Exercise -
Go on with the methods section on molecular dynamics simulation of wax in crude oil, picking up after its final sentence.
*** Document section Section Begins ***
One is the component model, including four binary models, which are composed of four wax molecules and light oil molecules to study the influence of wax components. The other is the shear model, which is a multivariate model composed of four wax molecules and light oil molecules to explore the influence of external forces. Each model contains 750 light oil molecules and 100 wax molecules. Figure 1 shows the chemical composition of light oil and wax molecules and two types of crude oil models.

2.2. Force Field

The OPSL-AA force field is widely used to describe the microscopic characteristics of crude oil systems. It considers the interaction between each atom and can better and more accurately describe the structure and properties of a molecular system. Many studies have shown that it has strong adaptability and accuracy in describing organic molecules [15,24]. In this paper, the OPSL-AA force field is used to describe the microscopic behavior of wax in crude oil. The total potential energy of the system consists of the bond interaction potential and nonbond interaction potential. The bond interaction potential includes the bond expansion potential energy, bond angle bending potential energy and dihedral angle distortion potential energy. The nonbond interaction consists of van der Waals interaction potential energy and electrostatic interaction potential energy [25,26]. The potential function used for each force is shown in Figure 2.

Here, $r$, $\theta$, and $\varphi$ are the bond length, bond angle, and proper dihedral angle, respectively. $r_0$, ${\theta }_0$, and ${\varphi }_0$ are reference values, $K_r$, $K_{\theta }$, and $V_n\left(n=1,2,3,4\right)$ are force field parameters. q is the charge of the atom and $r_{ij}$ is the intermolecular distance of atoms i and j. $\sigma$ and $\epsilon$ are the length and energy parameters. After the force field is determined, the evolution position and velocity of each molecule in the system can be simulated. To eliminate the boundary effect caused by the scale limitation of the simulation system, periodic boundary conditions are adopted.

2.3. Simulation Process

The simulation is divided into two stages: the equilibrium process and the shear process, as shown in Figure 3. Before simulation, all models need to minimize the energy to find a configuration with the minimum local potential energy.

Equilibrium process: The system is simulated between 283.15 and 353.15 K at 10 K intervals. First, the system relaxes for 1 ns under the NPT ensemble to ensure that the model reaches a stable state, and the model volume is corrected by the average density of each working condition. Then, it relaxes for 1 ns under the NVT ensemble, with a time step of 1 fs and a pressure of 0.1 MPa. A Nose–Hoover thermostat was employed to control the temperature and pressure of the systems.
*** Document section Section Ends ***
*** Data to examine Section Begins ***
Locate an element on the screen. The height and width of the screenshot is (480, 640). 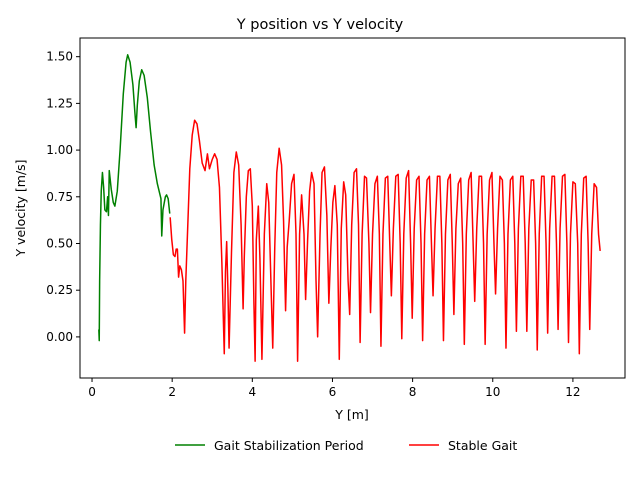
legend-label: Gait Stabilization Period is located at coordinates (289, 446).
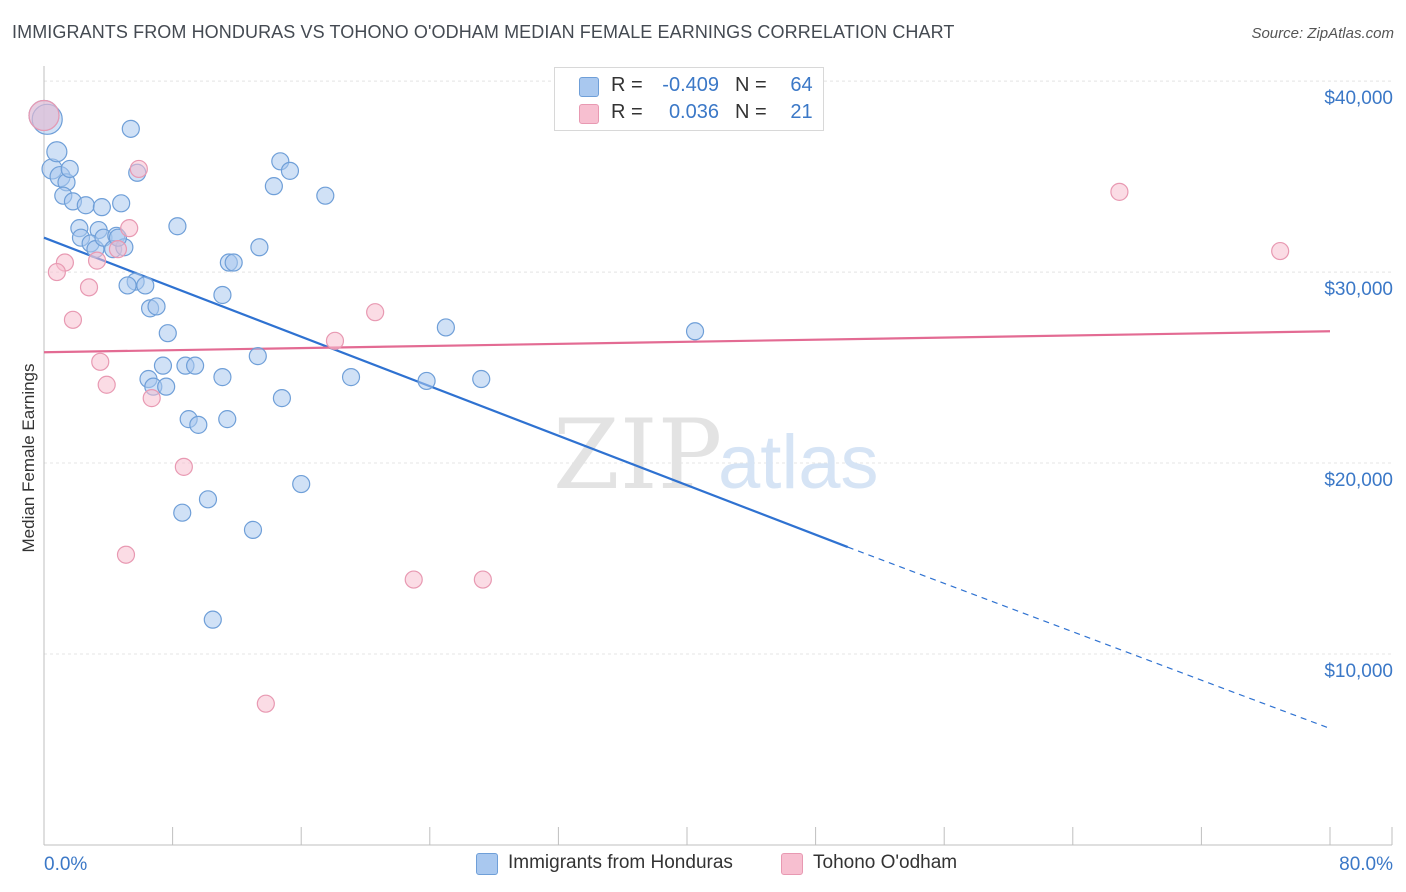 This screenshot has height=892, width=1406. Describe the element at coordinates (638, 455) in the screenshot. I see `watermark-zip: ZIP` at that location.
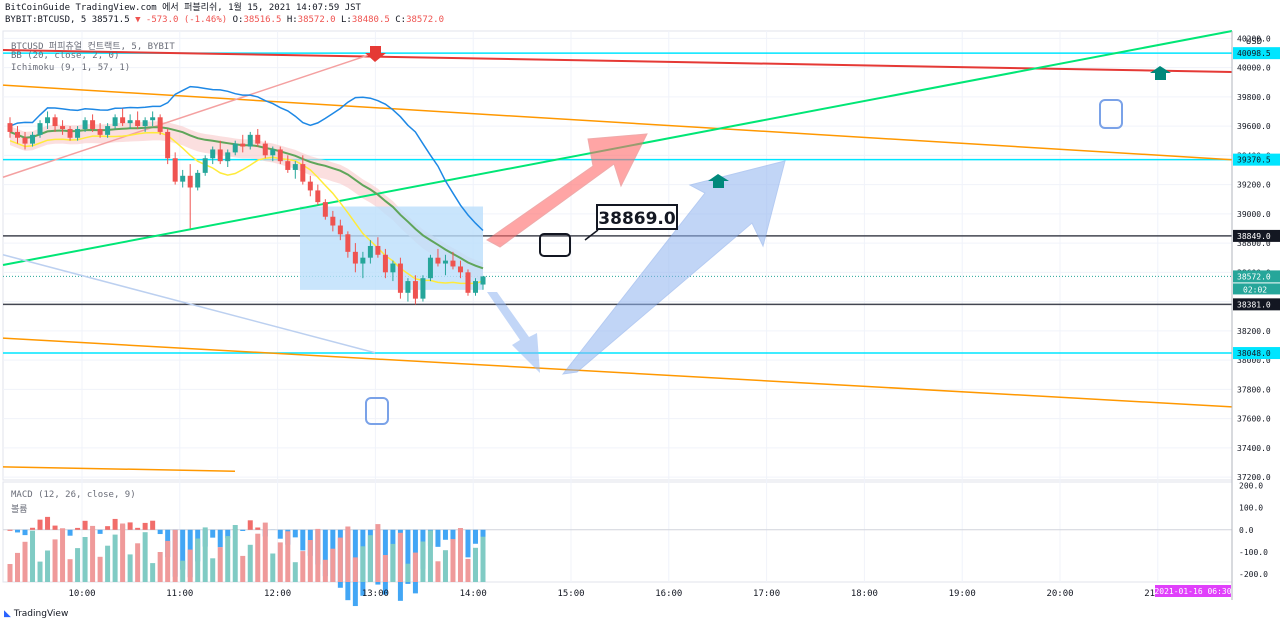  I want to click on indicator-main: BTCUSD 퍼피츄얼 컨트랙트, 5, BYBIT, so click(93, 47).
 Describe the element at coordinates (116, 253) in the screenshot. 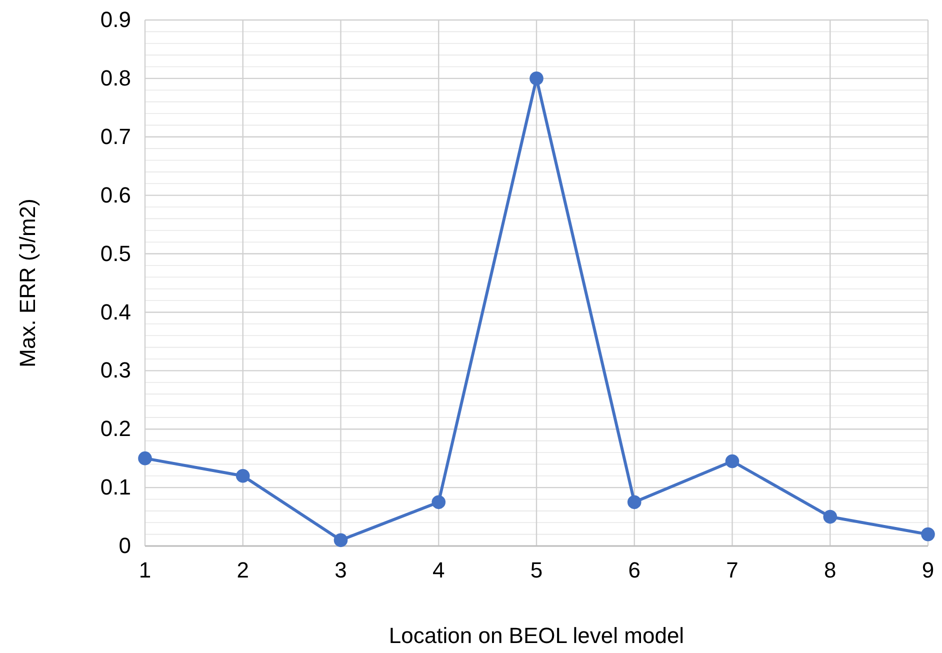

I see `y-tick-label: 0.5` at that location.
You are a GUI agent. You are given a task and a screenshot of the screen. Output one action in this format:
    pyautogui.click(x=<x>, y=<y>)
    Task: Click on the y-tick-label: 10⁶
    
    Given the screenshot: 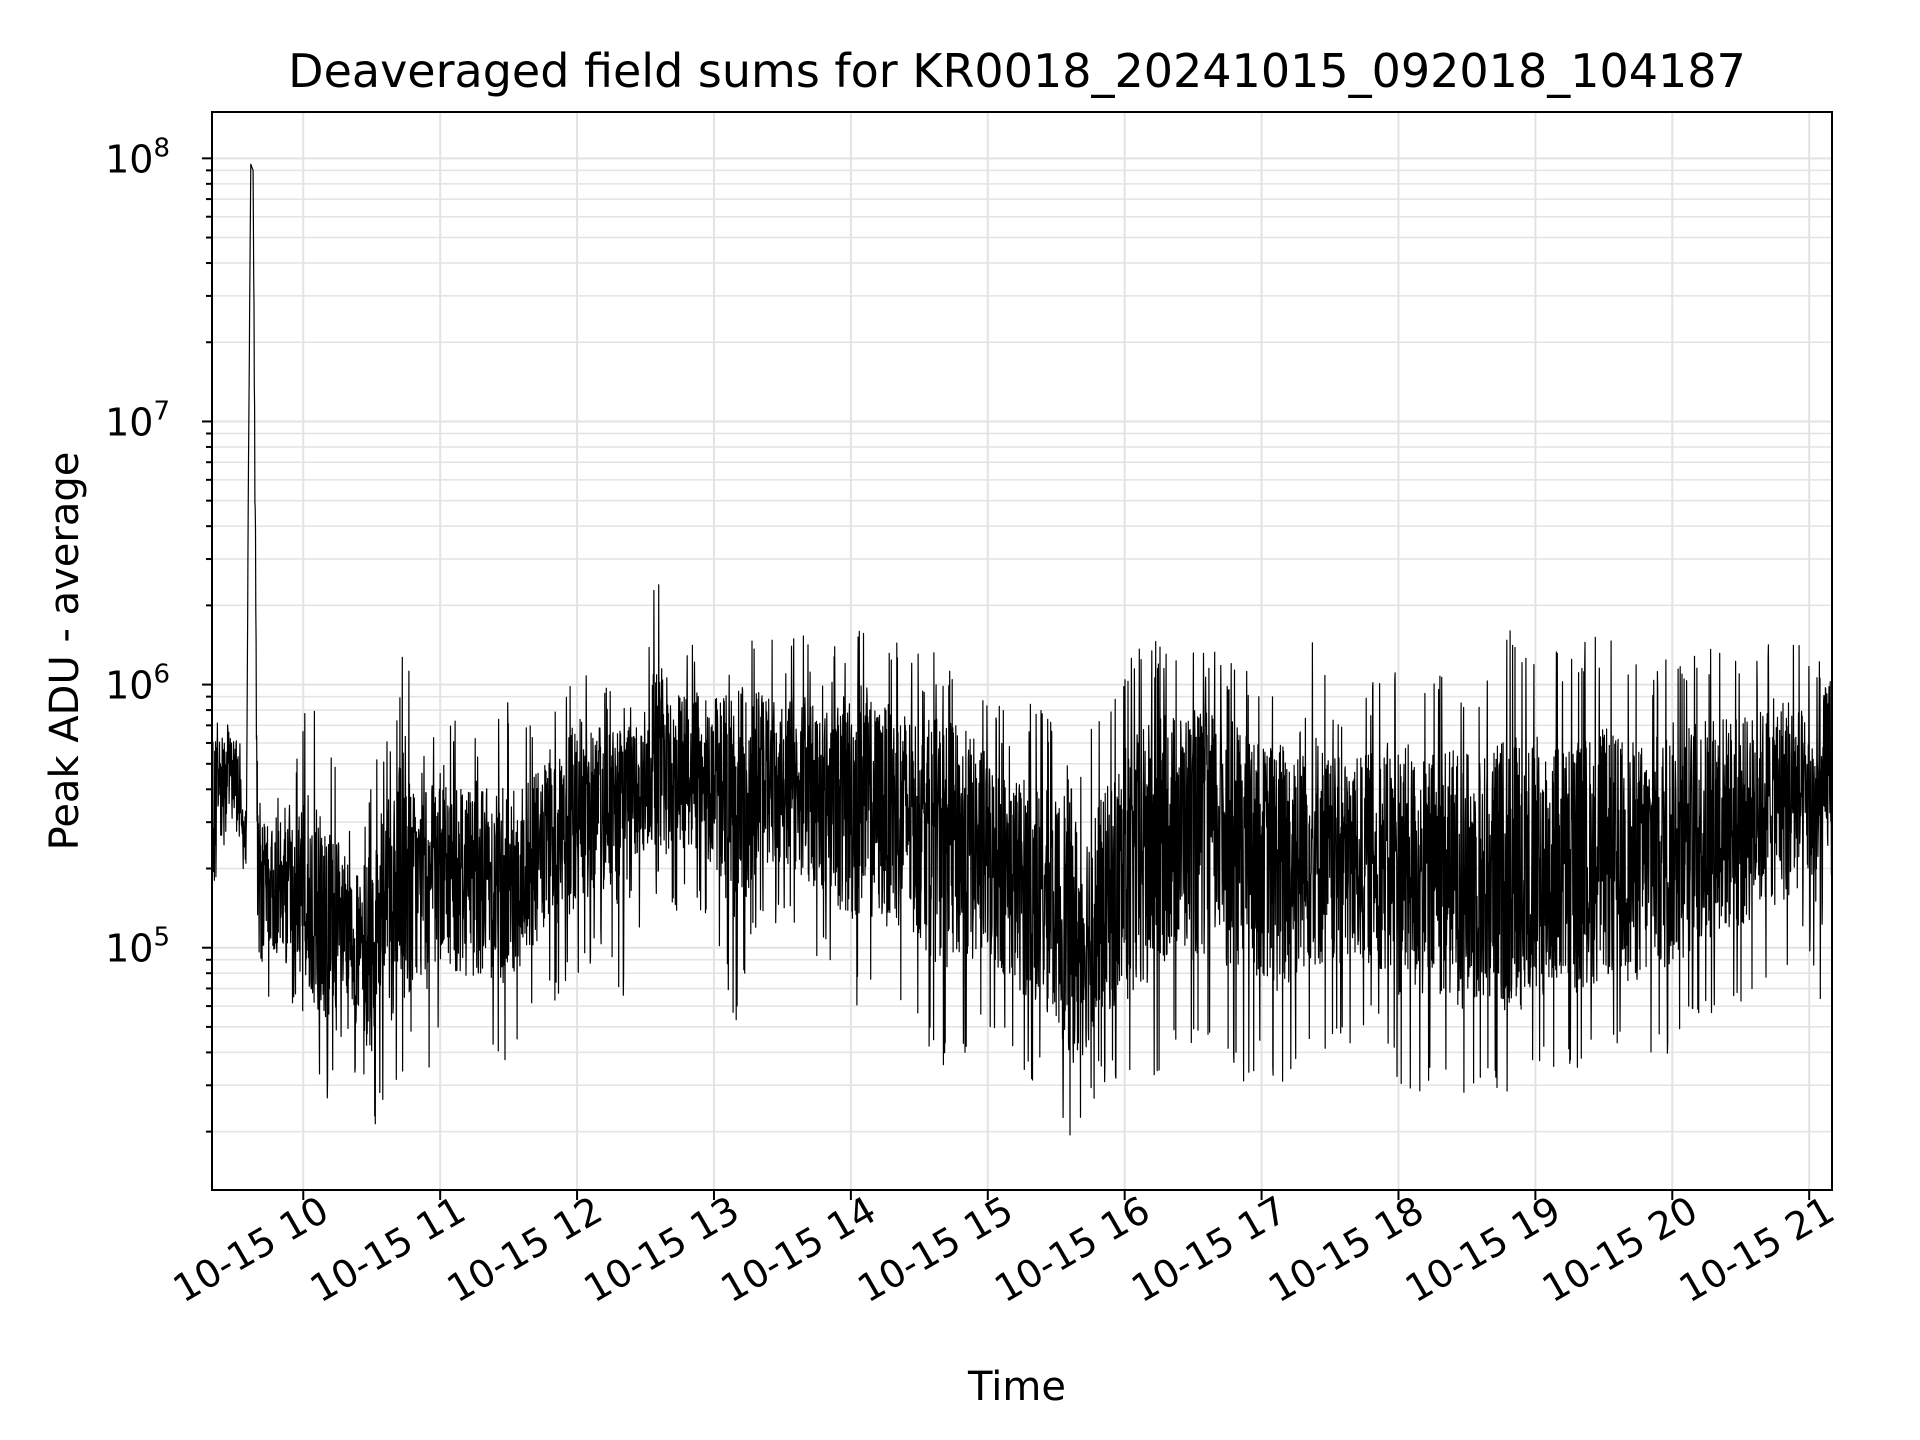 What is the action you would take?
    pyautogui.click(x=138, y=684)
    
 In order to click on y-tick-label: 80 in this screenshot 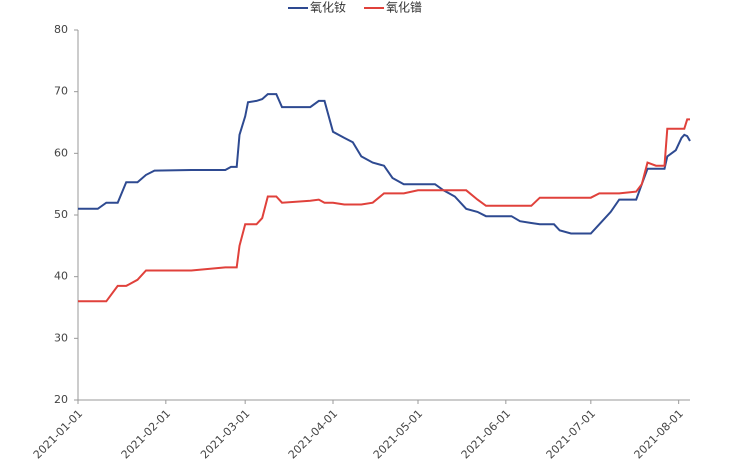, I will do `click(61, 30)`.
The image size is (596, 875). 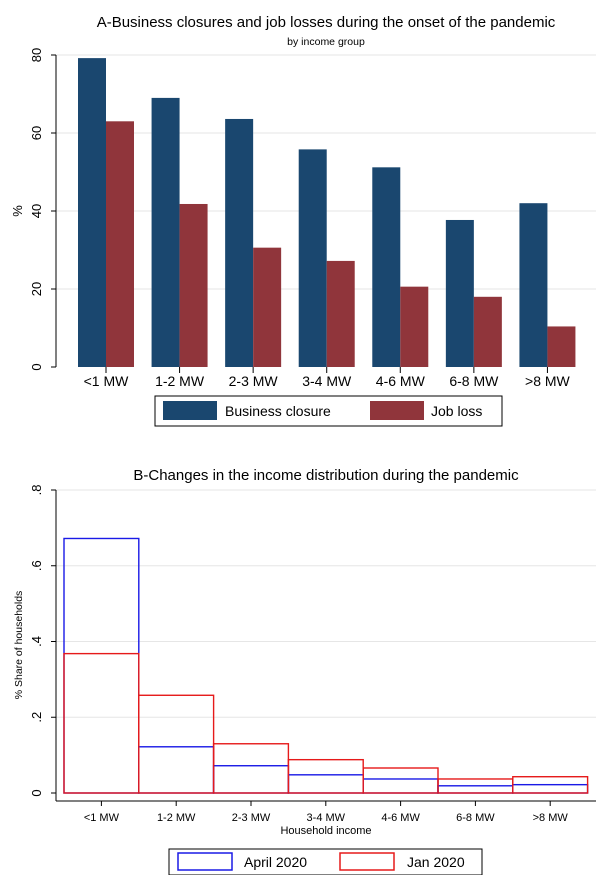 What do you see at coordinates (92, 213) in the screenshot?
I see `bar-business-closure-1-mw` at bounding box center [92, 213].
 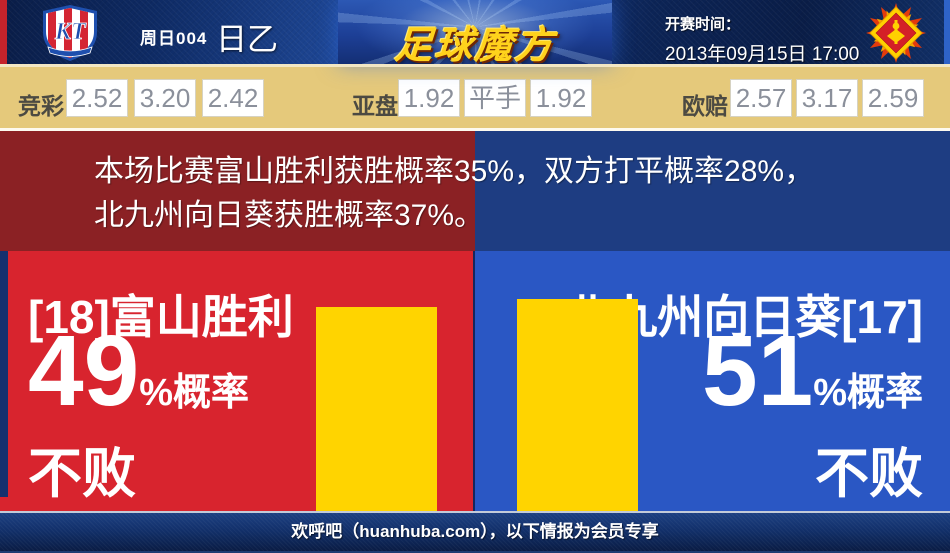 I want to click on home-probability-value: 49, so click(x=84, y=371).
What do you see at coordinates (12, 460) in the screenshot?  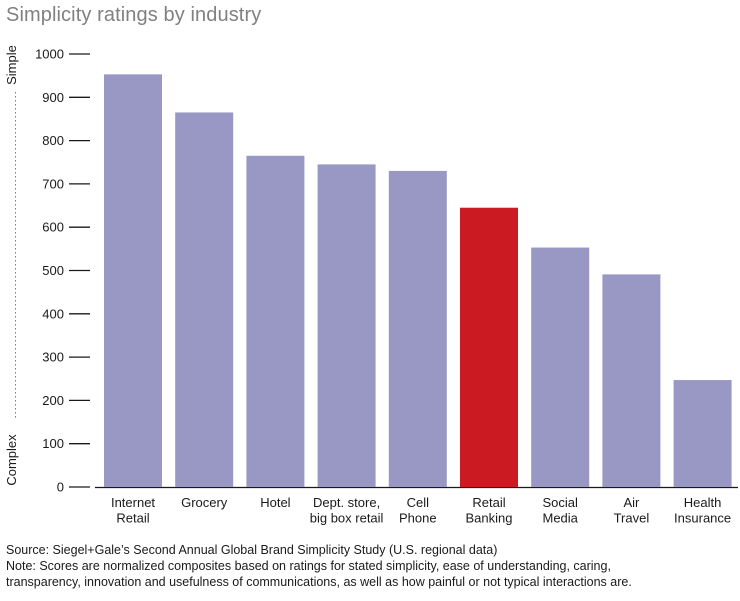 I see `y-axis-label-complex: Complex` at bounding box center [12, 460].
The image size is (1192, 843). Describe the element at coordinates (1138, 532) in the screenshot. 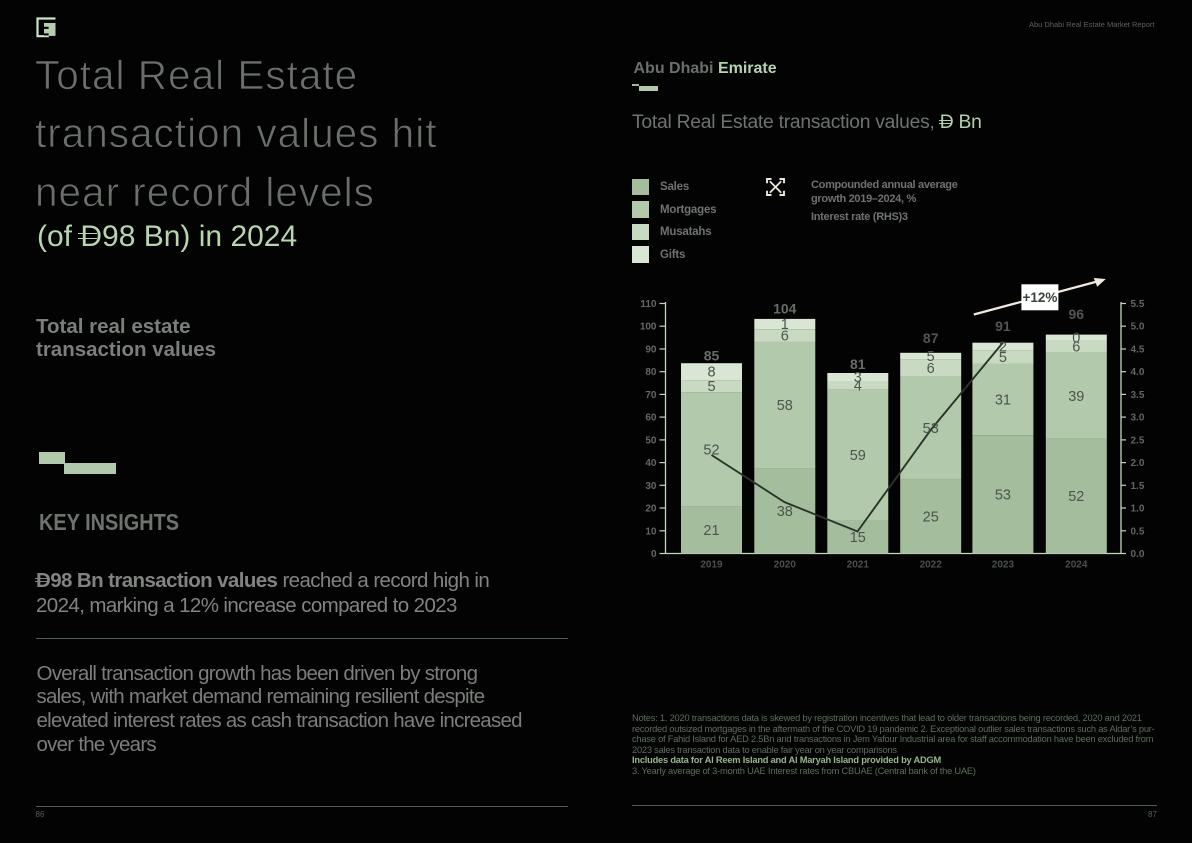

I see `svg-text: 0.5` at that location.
*** Data to examine Section Ends ***
Answer to this task -
Shearing process: Based on the equilibrium process, under the NVT/SLLOD ensemble, a shear rate is applied to the xy direction boundary of the model. The shear rate is set as 0.01 ps⁻¹~1 ps⁻¹, the time step is 1 fs, the cut-off radius is 12 $\stackrel{\circ }{\mathrm{A}}$, and the simulation time is set as the reciprocal of the shear rate plus 2 ns. This is because the research of Liu shows that the time of reachable relaxation under the shear force field is related to the reciprocal of the shear rate [27]. In this paper, to ensure the equilibrium state of the system, the simulation time is set as the reciprocal of the shear rate plus 2 ns. The order of magnitude of the shear rate is quite different from that of the macroscopic experiment because the calculation scale of the molecular simulation is quite different from that of the macroscopic experiment, and the shear rate under this method has a certain adaptability. Through simulation, it is found that an excessively low shear rate will lead to an excessively long calculation time, while an excessively high shear rate will lead to molecular disintegration. Ali Berker et al. also confirmed this conclusion and proposed that the shear rate should be in the range of 0.001~1 ps⁻¹ [28].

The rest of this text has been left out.